Former US Amb. to S. Vietnam about US betrayal of Diem (1981)

1 year ago
117

“These were meetings at which the majority of the State Department were for a change. Ah. The reading of the CIA was against a change, although they were not in a policy position. The reading of the military was against a change. Ah. The reading of certain members of the White House staff were for a change. That is, for a coup or change in American policy, which would likely bring about a coup. I do not think the thing was well-coordinated. Ah. Certainly, it was a, a series of meetings after which nobody quite knew what the president wanted to do. Then, he made a talk, do you remember, before ah Walter Cronkite in which he said we might be ch, cha, calling for a change in, in policy, and perhaps in personnel. Or, tha... not we would be calling but they perhaps should make a change in policy and perhaps in personnel.

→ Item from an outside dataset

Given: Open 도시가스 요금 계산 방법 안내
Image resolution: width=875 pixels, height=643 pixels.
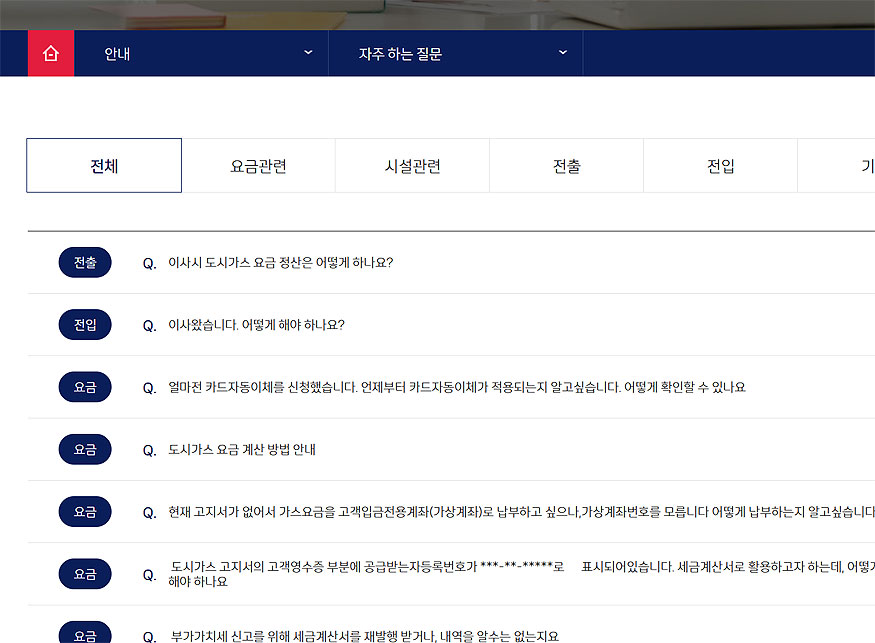Looking at the screenshot, I should pyautogui.click(x=242, y=450).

These were indications ah of ah decided change and they were taken very hard in Saigon by the Diem government. Another symbol, of course, was the asylum that was given Thich Tri Quang in the US Embassy, and tha—that symbol ah was very ah very strong. Ah. My own view was that even at that point, ah, we would have done much better to stick with the constitutional government or at the very least, to have let them know ah that our policy was changing. I don't think it was fair, just, or honorable to an ally of nine years ah to do this behind his back, and ah, for myself, I am convinced that that change in policy at the end of the Kennedy administration was the thing that got us locked into this unnecessary and disastrous war.”